Viele Wirtschaftszweige können aus den Ergebnissen, die im November 2023 erscheinen sollen, Schluss­folgerungen ableiten. Der Energie­sektor beispiels­weise, denn erstmals werden auch Daten zur energetischen Ausstattung von Wohn­gebäuden erfasst – etwa, welcher Energie­träger verwendet wird.

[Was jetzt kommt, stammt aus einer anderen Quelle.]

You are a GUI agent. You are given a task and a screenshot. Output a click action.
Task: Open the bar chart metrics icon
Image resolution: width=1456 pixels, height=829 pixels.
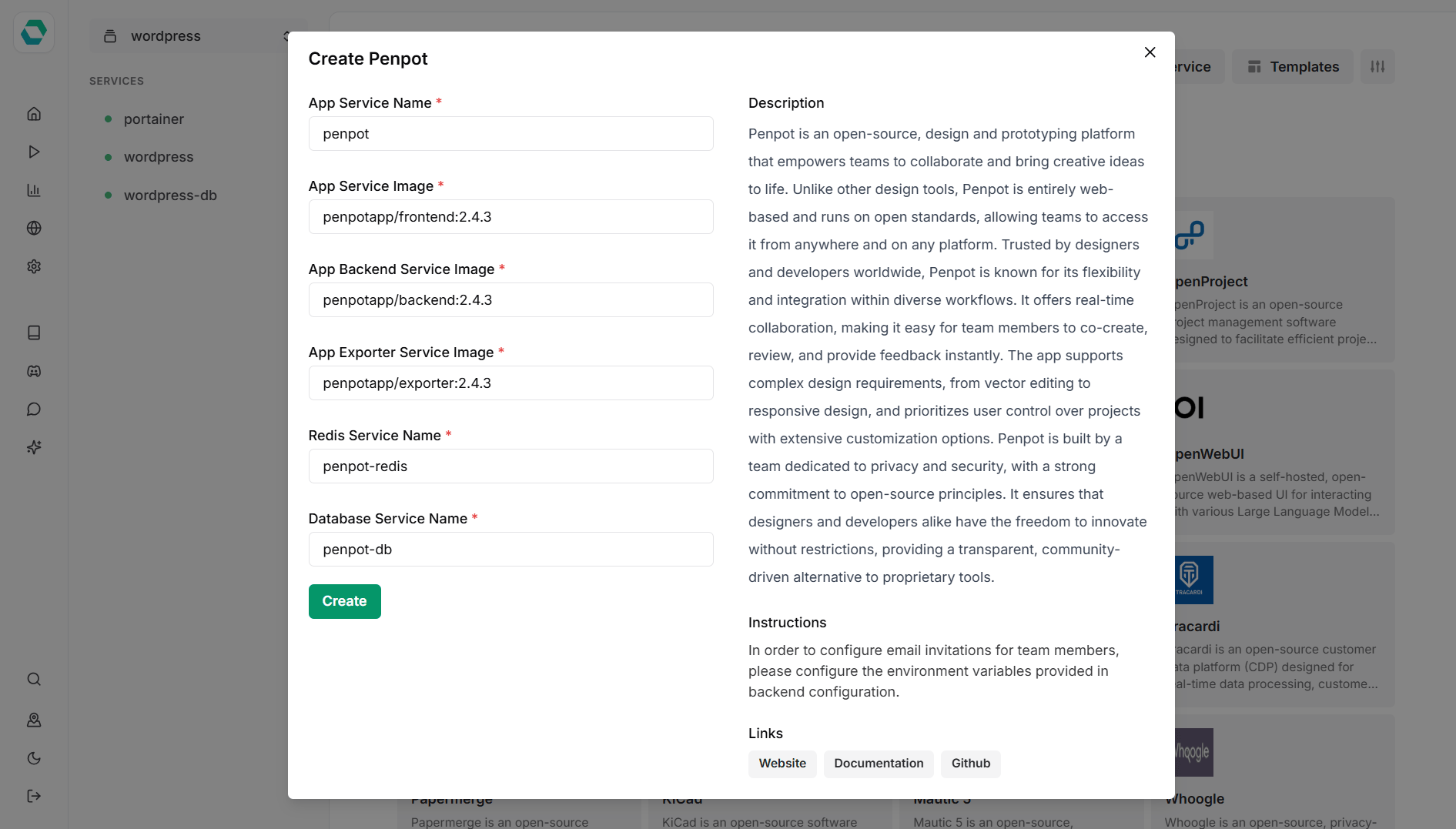34,190
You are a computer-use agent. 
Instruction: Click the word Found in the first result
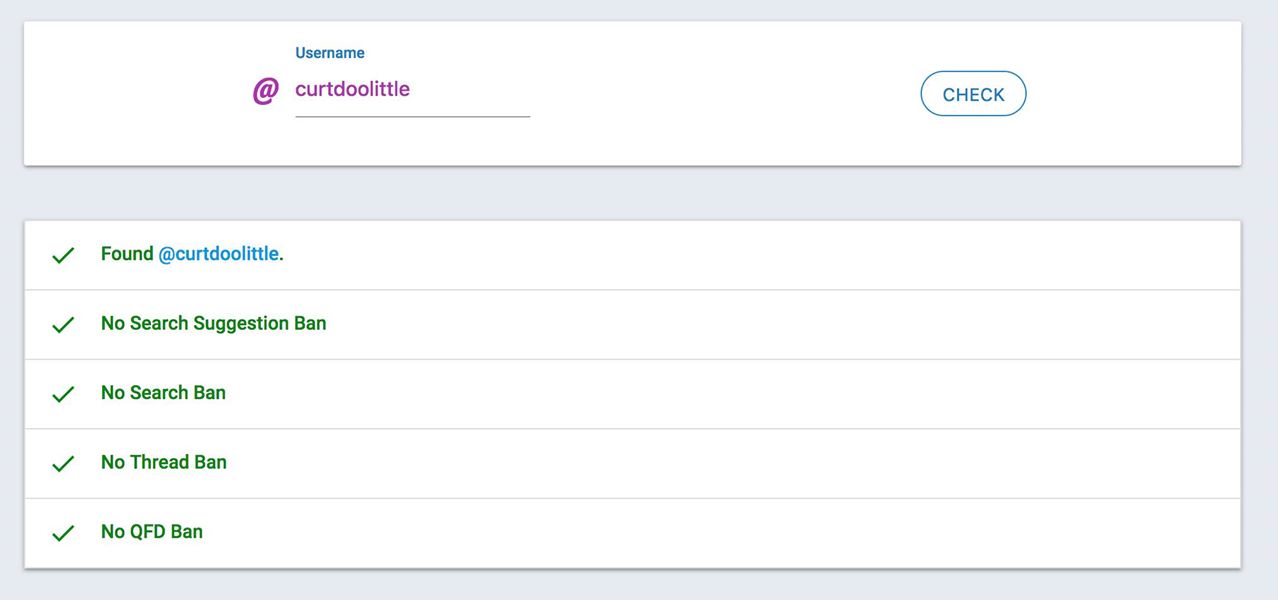click(x=127, y=254)
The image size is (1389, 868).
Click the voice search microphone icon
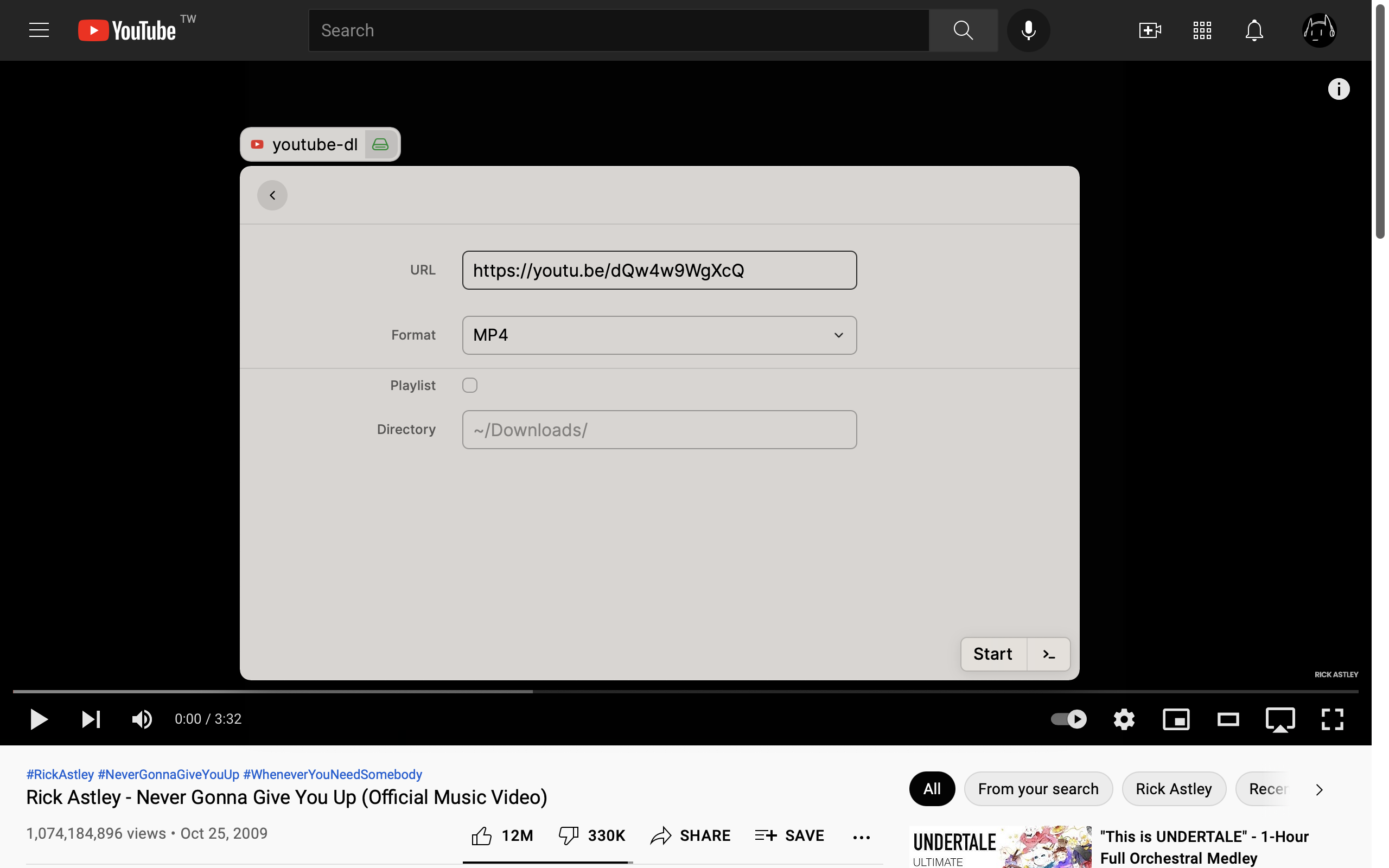click(x=1028, y=30)
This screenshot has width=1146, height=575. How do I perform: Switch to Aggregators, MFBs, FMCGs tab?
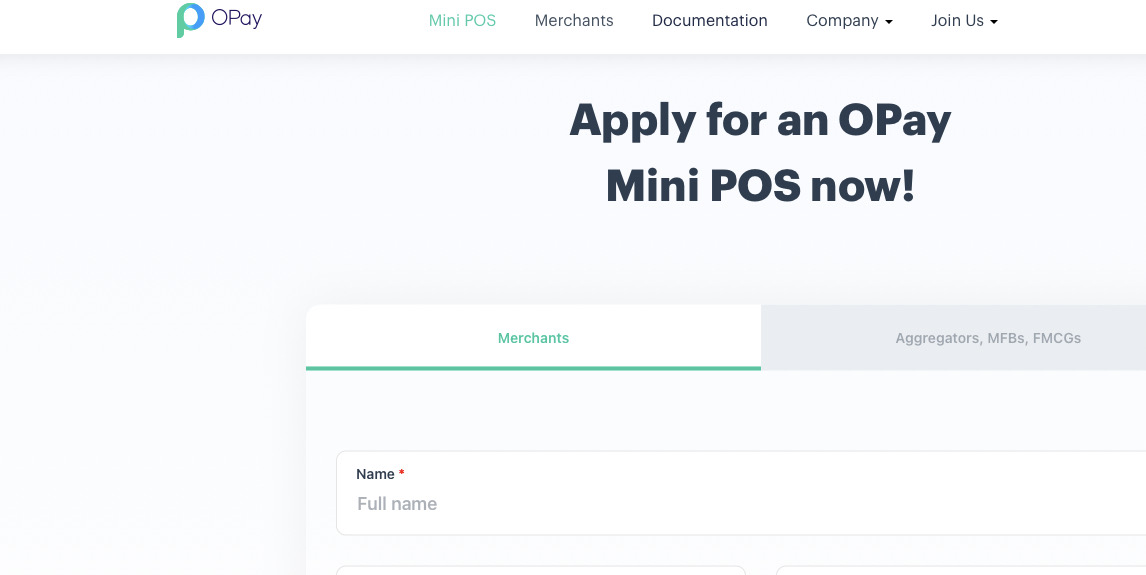[x=954, y=338]
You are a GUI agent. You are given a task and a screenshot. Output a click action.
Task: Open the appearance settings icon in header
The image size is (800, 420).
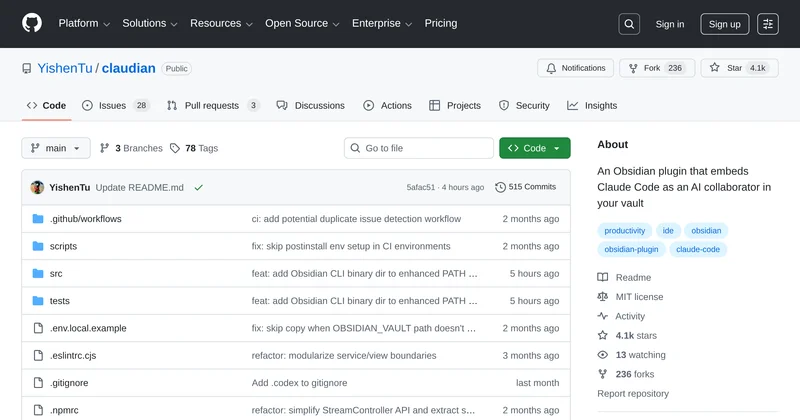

Die Ergebnisse können auch beeinflussen, welche Förder­projekte und Subventionen geplant werden müssen. Damit kann der Zensus einen wichtigen Beitrag zur klima­freundlichen energetischen Gebäude­sanierung leisten, zum Beispiel bei Altbauten mit hohem Sanierungs­bedarf. Auch für neue Wohn­bau­projekte kann der Zensus Insights liefern und Aufschluss darüber geben, welche Bedarfe es gibt.

Ein weiterer Nutzen ist in der Energie­wende abzusehen. Denn anhand der Daten soll zudem ermittelt werden, in welchen Gebieten Potenzial für erneuerbare Energien liegt, da sie beispiels­weise genug Platz für Windräder bieten würden.

Ohne den Zensus wären diese Zahlen von groben Schätzungen abhängig, und die Politik wäre oftmals zu Spekulationen gezwungen.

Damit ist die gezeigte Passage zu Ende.